A personal website is an ideal platform to showcase your personality while trying to get a job. If you have been listening to me for the past four and a half years, you know I think there are many other benefits of a personal website. But here I want to focus on the personality aspect.
Why should you care about how your personality is portrayed to prospective employers? The reason is: many employers are considering it as part of an initial screening process.
- They might have you take a ‘personality test’. According to a Wall Street Journal article, “eight of the top 10 U.S. private employers now administer pre-hire tests in their job applications for some positions”.[i]
- They might scour your social media profiles. According to a Career Builder survey: “39% of employers dig into candidates on social sites, while 43% said they had found something that made them deep-six a candidate”.[ii]
- They will assess a personal website. In a survey I conducted, 77% of the HR respondents acknowledged they would review one in an employment evaluation.[iii]
Since a ‘personality check’ happens so early in an employment evaluation, if you do not pass, you do not get a chance to make a face to face impression in an interview. Does a personality test effectively tell your story? Do social media profiles capture your essence?
Taking a personality test. It varies and depends on the test. Employers will argue they have stats indicating how a candidate answers particular questions predicts future performance; though according to one study: “only 14% of organizations have data to prove the positive business impact of their assessment”.[iv] I think the testing is skewed because of the tremendous amount of pressure a candidate faces trying to impress to get a job. Have you ever taken a personality test for a job?
I took one while trying to land my first job after college. I was applying for a financial advisor position. The test was a minefield of questions on ethics. With many of the questions, I remember thinking over and over again: “how do they want me to answer this question?” I desperately needed a job!
LinkedIn presence (profile, content, and updates). There are a lot of great features of a LinkedIn profile for an employment evaluation. Its strengths include: being indexed by a powerful search algorithm and the representation of connections and endorsements. Do you think it represents your personality, however? Not me. It is too formal and has a uniform style – other than your profile background image. Everyone has the same layout – a boxy table. When I write content for LinkedIn, I write in a ‘professional voice’ (not a ‘creative voice’). Though it is possible to add various forms of media, it does not have the same depth of a personal website. Finally, if you are a student or an early career professional, your LinkedIn profile does not have much content.
Facebook presence (profile, content, and updates). Of course, a Facebook presence is much more a personal reflection than a LinkedIn presence. As an assessment of your personality, it shows everything from all stages in your life. But your personality develops in stages. Moreover, elements of your social life (like ‘referenced drug and alcohol use’) are not strong indicators for how you would perform at a job.

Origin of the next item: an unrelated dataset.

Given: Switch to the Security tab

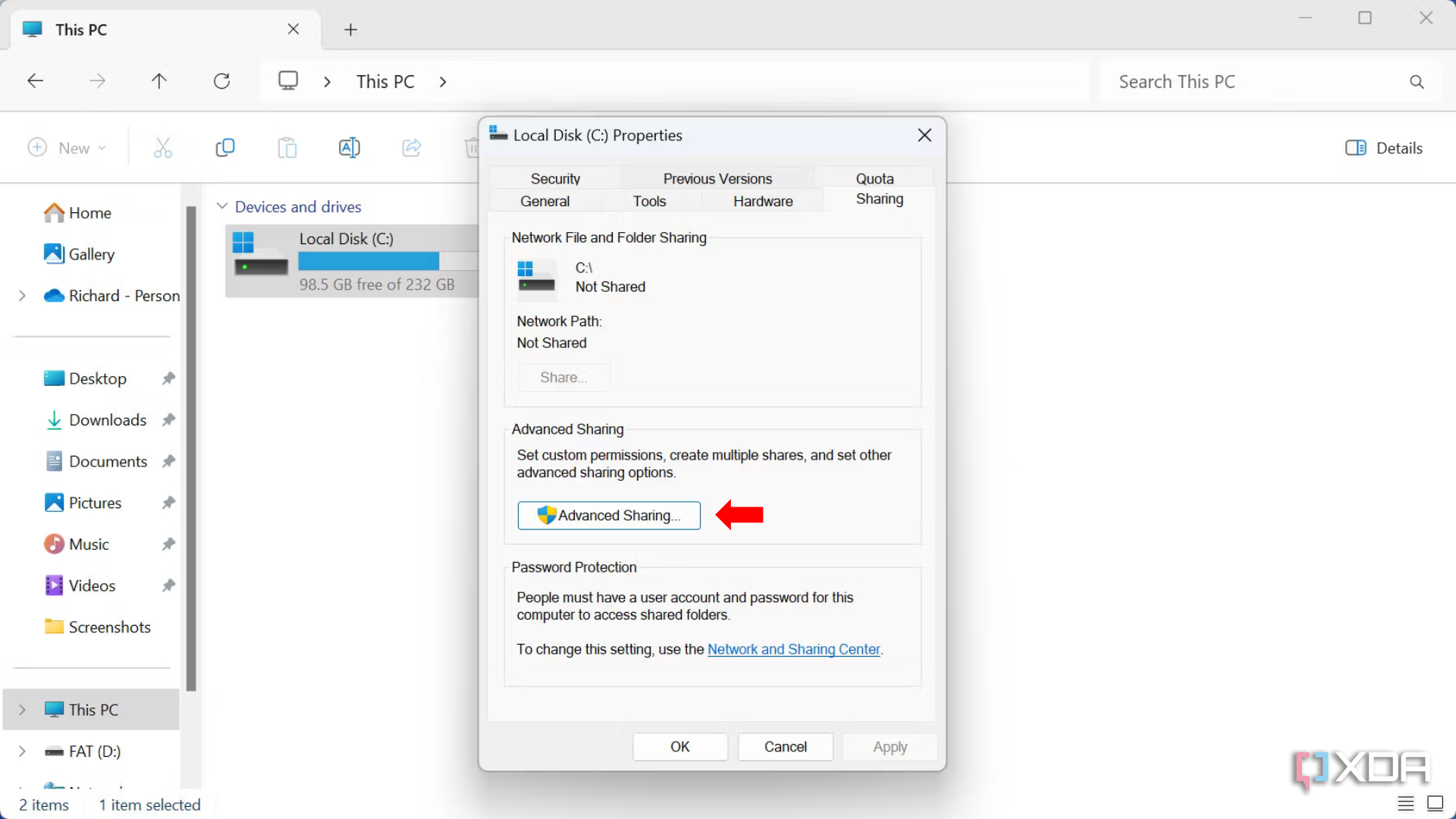Looking at the screenshot, I should click(555, 177).
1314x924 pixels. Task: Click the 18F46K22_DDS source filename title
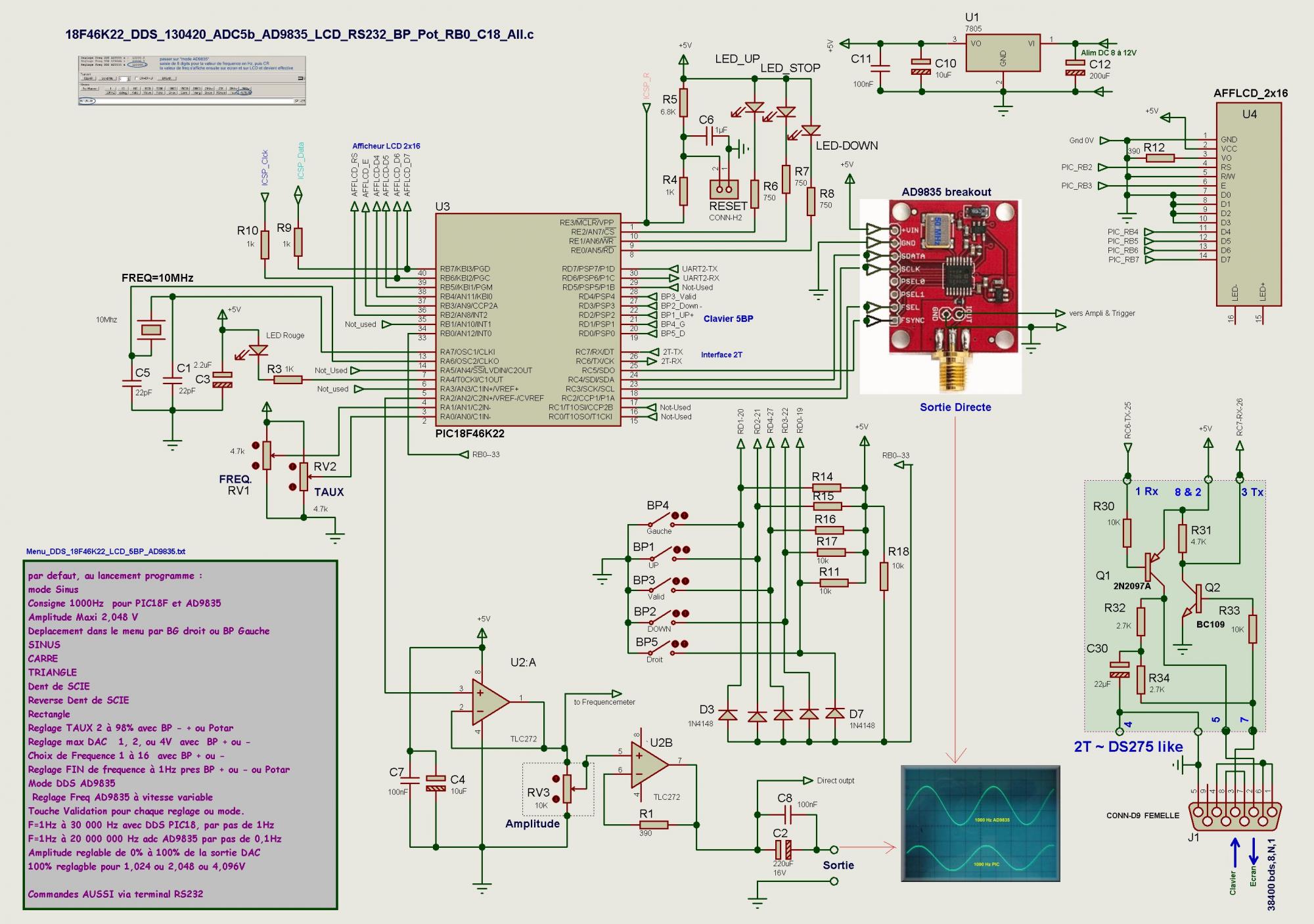pos(299,35)
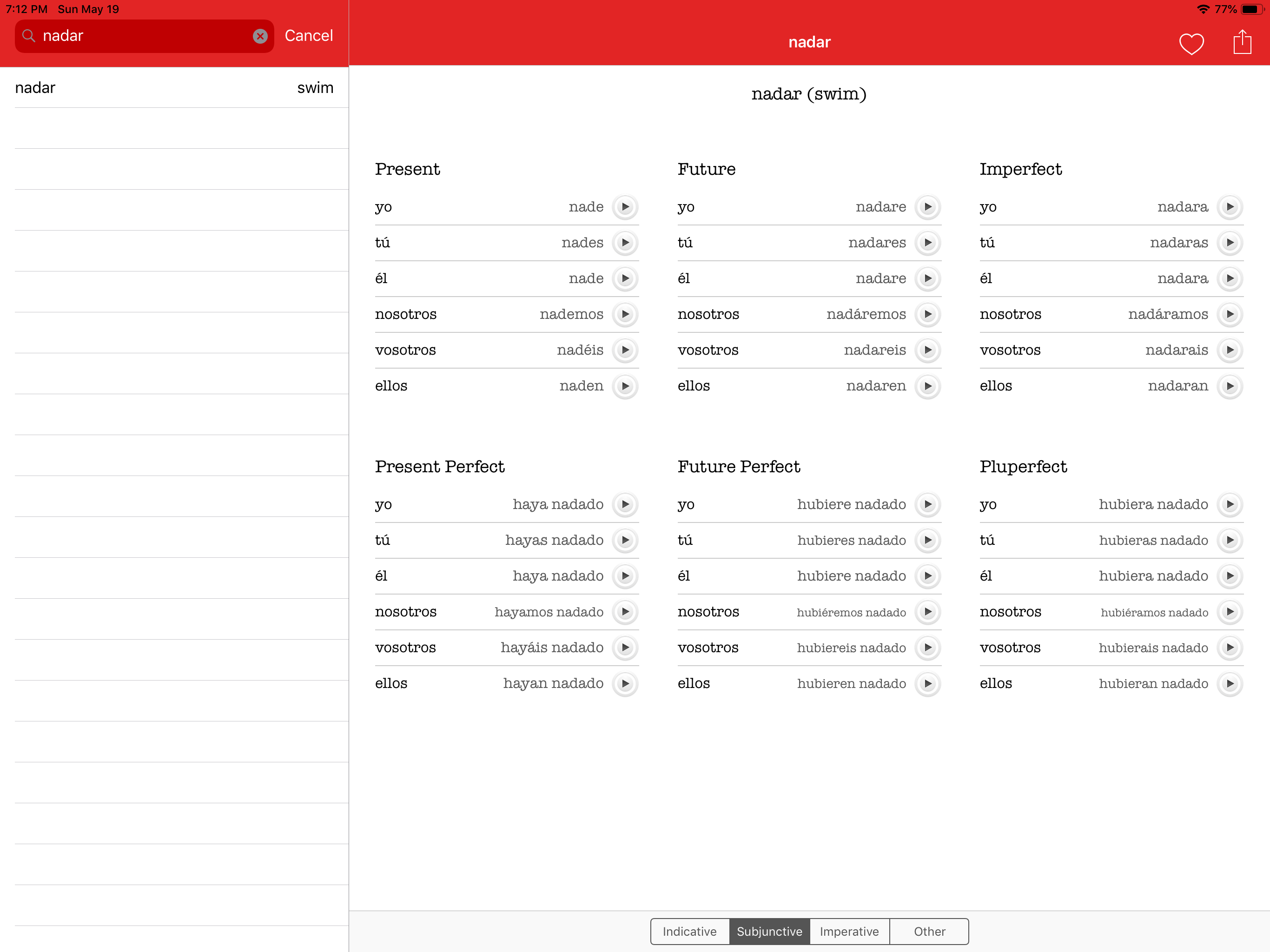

It is also much more difficult to control a Facebook presence because you have so many audiences.
A personal website gives you a chance to create a deep persona; it puts everything together, so you have control over the impression. You have a home page. This is where you choose an effective style and layout and carefully crafted content to make a powerful fifteen second first impression – a viewer’s gut reaction. You have a blog. Anyone who reads your posts gets a glimpse into how you think and what you have to say. (On my blog, I share stuff about me such as my love of fishing and Grateful Dead improv.) You have video. Create a powerful message across many dimensions – a script, setting, action, etc. Finally, with a personal website, you have full control of all the content, down to the pixel.
You may have to take a personality test and your social media may be reviewed. Regardless, an employer will review your personal website where you own the impression.